▶ **Assignment**: Lines from the entries below that hold "computer" form the answer; copy all of them.

▶ **Input material**:
^^^^^^^^^^^^^^^^

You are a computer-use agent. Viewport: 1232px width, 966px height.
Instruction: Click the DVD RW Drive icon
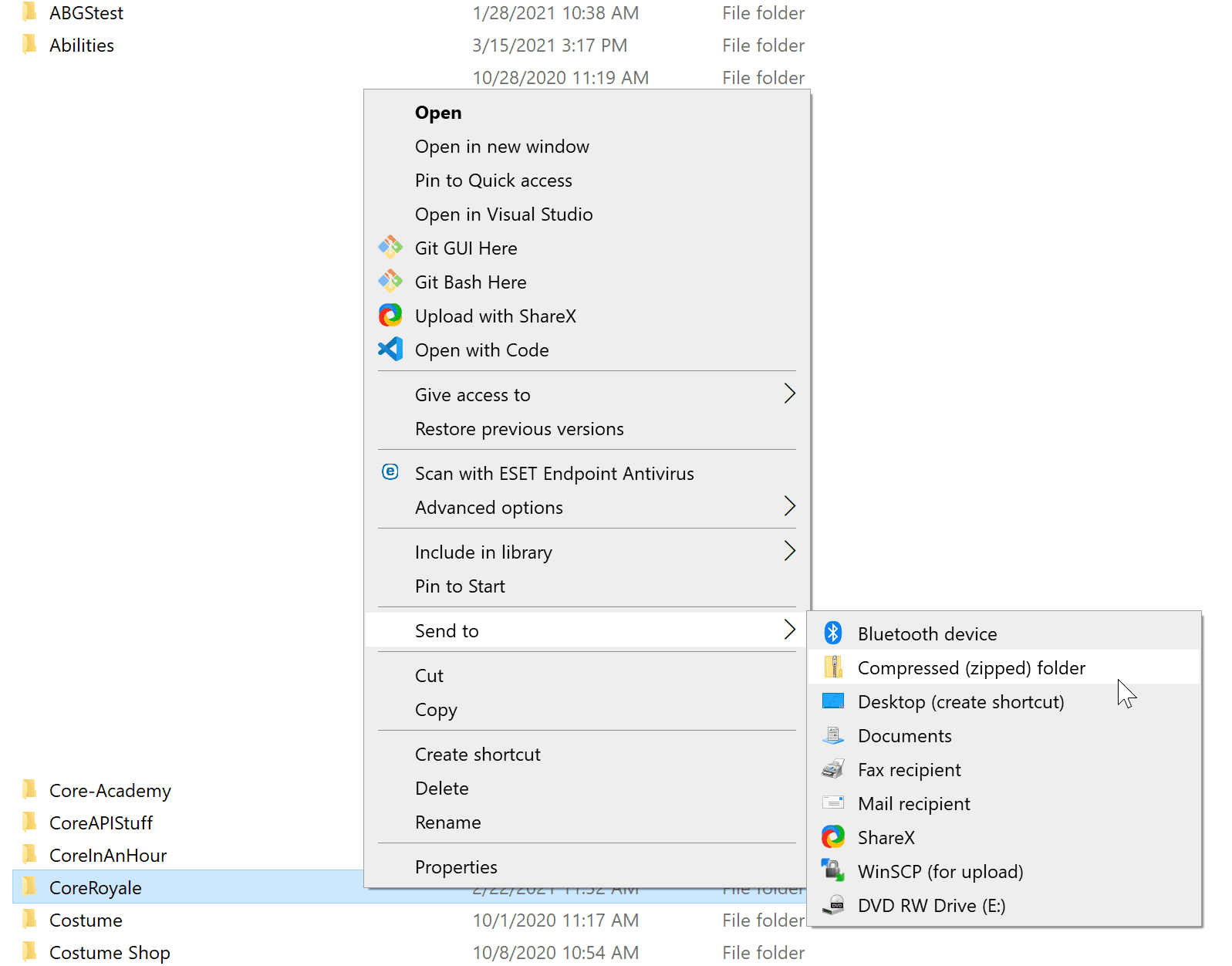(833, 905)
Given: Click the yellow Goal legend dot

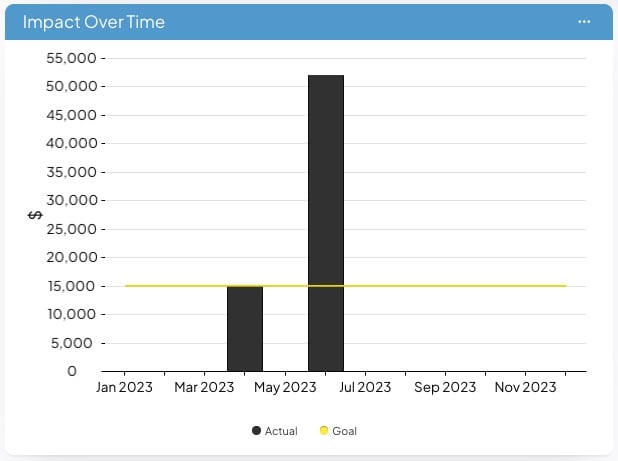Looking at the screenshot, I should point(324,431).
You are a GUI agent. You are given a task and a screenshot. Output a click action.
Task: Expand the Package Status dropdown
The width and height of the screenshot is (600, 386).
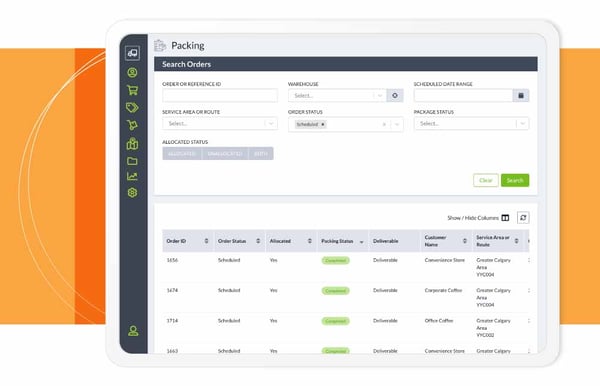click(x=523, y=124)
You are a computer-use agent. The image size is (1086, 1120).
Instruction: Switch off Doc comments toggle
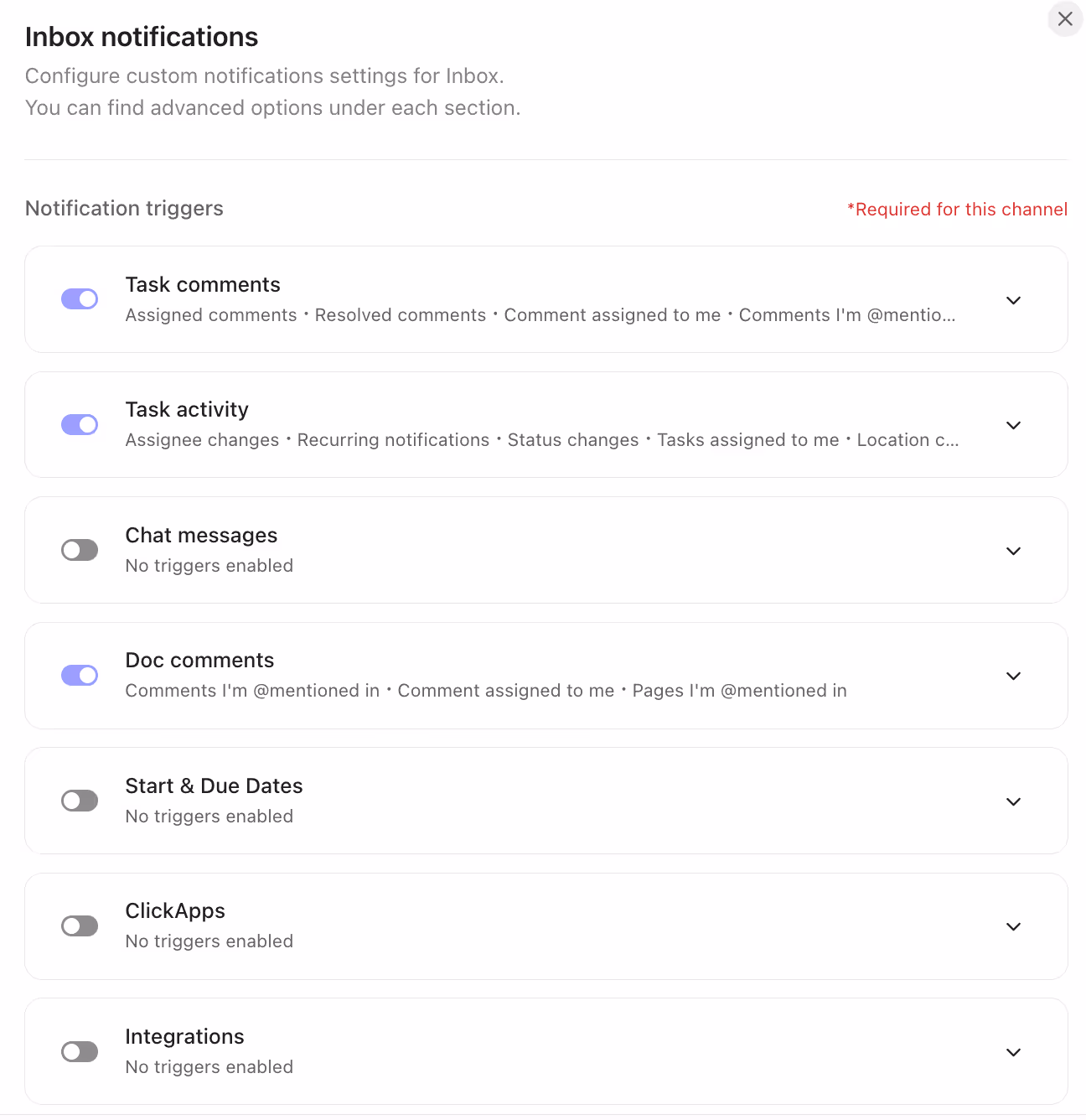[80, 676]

^^^^^^^^^^^^^^^^

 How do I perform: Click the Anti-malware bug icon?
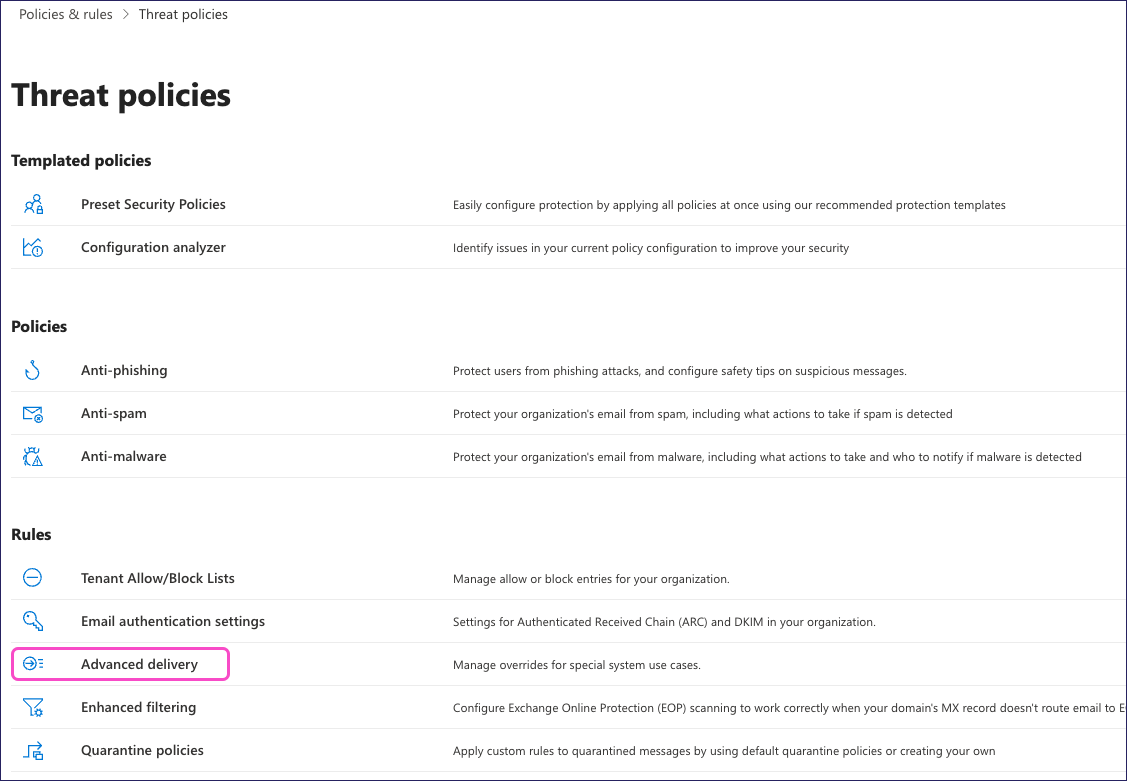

^^^^^^^^^^^^^^^^

▶ **Expected answer**:
You are a computer-use agent. Viewport: 1232px width, 966px height.
You are a computer-use agent. The image size is (1086, 1120).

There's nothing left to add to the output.